Furthermore, our findings may be explained through the bone-regulating role of hormones and nutrients. A novel study showed that MHO adults had higher serum concentrations of ionised magnesium, dietary magnesium intakes and serum osteocalcin while lower serum parathyroid hormone (PTH) compared to MUO adults.37 Magnesium, together with the thyroid and parathyroid glands support bone health by stimulating the production of calcitonin, known to act as a bone-preserving hormone and regulating PTH.38 It is well known that PTH regulates serum calcium through its effects on bone, kidney and the intestine.38 In the bone, PTH enhances the release of calcium from the large reservoir and leads to bone resorption.38

Some limitations of this study deserve to be commented. First, the results cannot establish a cause–effect relationship due to its cross-sectional design. Second, Supplementary Material data have been obtained using a relatively small sample of obese children (MHO = 54 and MUO = 69) and therefore some of the differences between MHO and MUO are non-significant but borderline. Third, despite the fact that physical activity was objectively measured by tri-axial accelerometers, the obtained data may be affected by various factors and generally produce greater errors than those observed for physical fitness.39 Fourth, data from observational studies generally show a stronger association between fitness and health parameters than for physical activity and health parameters.39 This might also explain why MVPA did not affect the association between bone parameters and metabolic profile to the same extent as CRF.

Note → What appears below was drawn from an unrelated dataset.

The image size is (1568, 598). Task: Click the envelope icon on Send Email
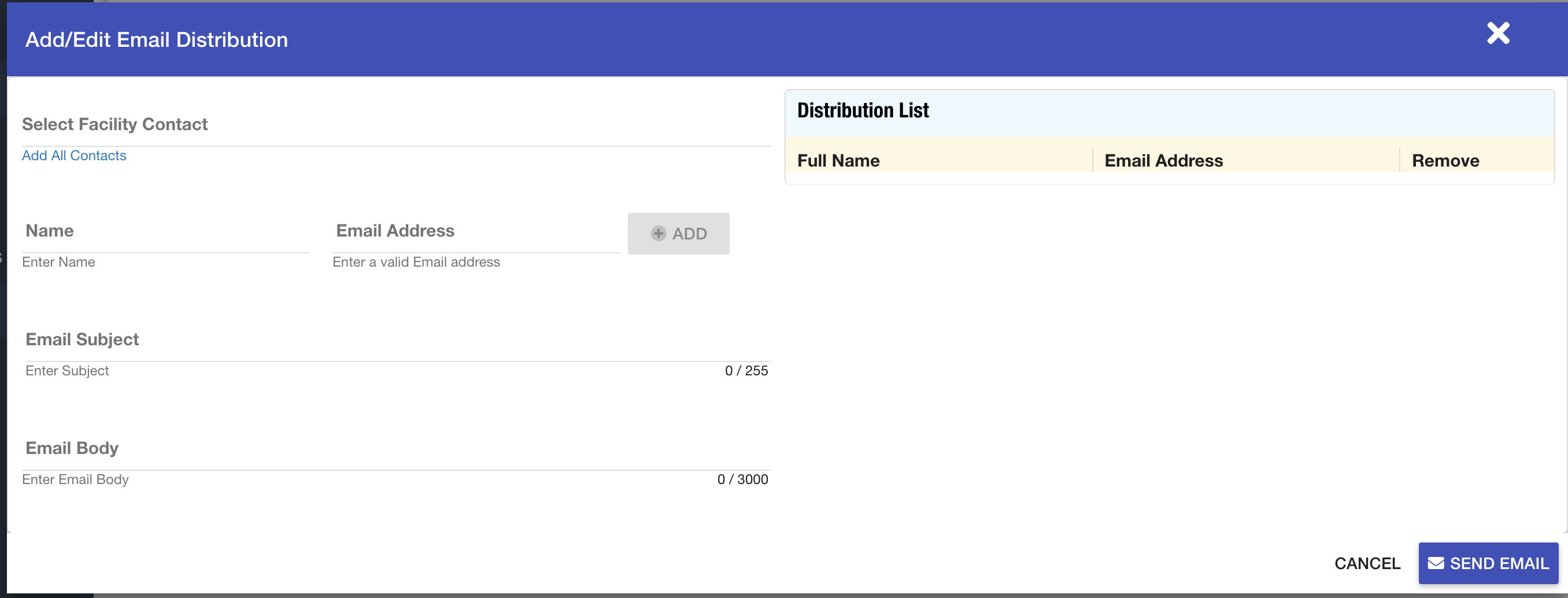(1436, 563)
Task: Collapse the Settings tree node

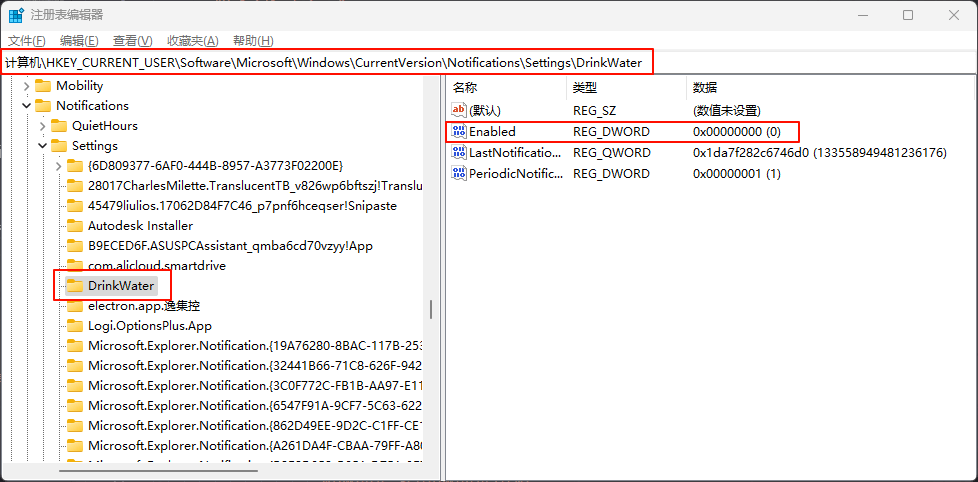Action: [x=42, y=146]
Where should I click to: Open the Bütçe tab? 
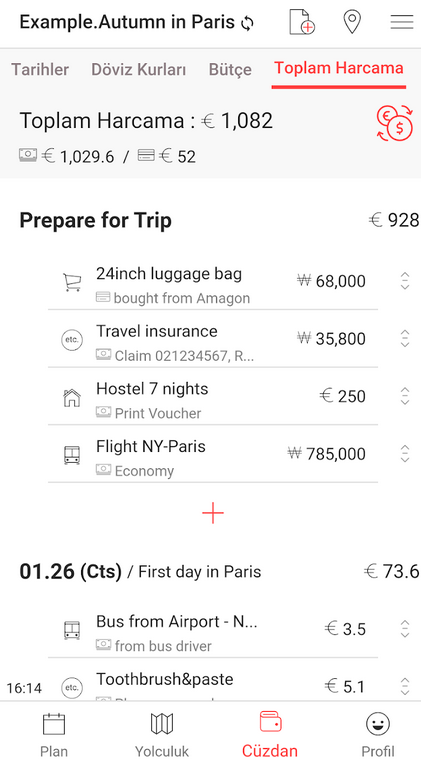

In conclusion, this novel research shows that MHO children have greater aBMD than their unhealthy peers (MUO). Furthermore, both MVPA and, more importantly, CRF, seem to partially explain these differences. Taking into account that children are in a very sensitive period to changes, further longitudinal studies such as clinical trials and cohort studies are needed. These types of studies would allow a better understanding of the development of bone health in overweight and obese metabolic profiles over time.